On the skeleton of the pyramidal tours polytope

TL;DR

This paper analyzes the skeleton of the pyramidal tours polytope, providing conditions for vertex adjacency, an efficient algorithm, and key properties like diameter and clique number, advancing understanding of its geometric and combinatorial structure.

Contribution

It offers a complete characterization of vertex adjacency in the pyramidal tours polytope and introduces a linear-time algorithm for adjacency checking, along with fundamental properties of the polytope's skeleton.

Findings

Vertex adjacency characterized by necessary and sufficient conditions.

Developed a linear complexity algorithm for adjacency checking.

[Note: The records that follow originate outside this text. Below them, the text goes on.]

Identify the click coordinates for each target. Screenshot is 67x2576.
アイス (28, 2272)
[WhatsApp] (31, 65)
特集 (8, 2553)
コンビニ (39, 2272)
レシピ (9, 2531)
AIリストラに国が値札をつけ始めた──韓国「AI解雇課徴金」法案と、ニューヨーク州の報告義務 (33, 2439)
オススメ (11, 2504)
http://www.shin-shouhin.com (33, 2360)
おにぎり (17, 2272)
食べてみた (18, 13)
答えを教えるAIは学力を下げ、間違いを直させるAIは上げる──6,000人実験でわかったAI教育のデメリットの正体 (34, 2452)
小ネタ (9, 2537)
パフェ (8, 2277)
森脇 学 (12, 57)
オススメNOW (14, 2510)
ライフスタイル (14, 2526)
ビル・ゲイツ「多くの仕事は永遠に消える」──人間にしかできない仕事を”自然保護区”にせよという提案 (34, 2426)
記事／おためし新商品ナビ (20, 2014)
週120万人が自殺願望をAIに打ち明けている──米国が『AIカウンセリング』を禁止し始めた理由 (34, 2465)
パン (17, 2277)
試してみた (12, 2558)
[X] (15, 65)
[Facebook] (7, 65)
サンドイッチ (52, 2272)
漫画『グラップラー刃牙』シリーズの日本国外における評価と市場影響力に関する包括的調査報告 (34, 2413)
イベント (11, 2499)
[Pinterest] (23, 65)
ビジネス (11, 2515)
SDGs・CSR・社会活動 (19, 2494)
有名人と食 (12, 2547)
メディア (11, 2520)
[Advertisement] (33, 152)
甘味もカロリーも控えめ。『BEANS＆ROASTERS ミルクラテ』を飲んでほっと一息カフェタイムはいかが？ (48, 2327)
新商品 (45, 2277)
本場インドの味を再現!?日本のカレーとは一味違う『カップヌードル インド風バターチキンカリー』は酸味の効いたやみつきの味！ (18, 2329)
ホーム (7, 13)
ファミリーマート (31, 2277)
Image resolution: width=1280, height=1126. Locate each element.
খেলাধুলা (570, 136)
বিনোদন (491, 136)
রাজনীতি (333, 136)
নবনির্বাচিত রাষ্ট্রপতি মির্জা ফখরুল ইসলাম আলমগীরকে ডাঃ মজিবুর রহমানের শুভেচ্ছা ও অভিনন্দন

Proved the diameter of the skeleton is 2 and estimated the clique number as Θ(n^2).

Abstract

We consider the skeleton of the pyramidal tours polytope. Hamiltonian tour is called pyramidal if the salesperson starts in city $1$, then visits some cities in increasing order, reaches city $n$ and returns to city $1$, visiting the remaining cities in decreasing order. The polytope $PYR(n)$ is defined as the convex hull of characteristic vectors of all pyramidal tours in the complete graph $K_{n}$. The skeleton of the polytope $PYR(n)$ is the graph whose vertex set is the vertex set of $PYR(n)$ and edge set is the set of geometric edges or one-dimensional faces of $PYR(n)$. We describe the necessary and sufficient condition for the adjacency of vertices of the polytope $PYR(n)$. On this basis we developed an algorithm to check the vertex adjacency with a linear complexity. We establish that the diameter of $PYR(n)$ skeleton equals 2, and the asymptotically exact estimate of $PYR(n)$ skeleton's clique number is $\Theta(n^{2})$. It is known that this value characterizes the time complexity in a broad class of algorithms based on linear comparisons.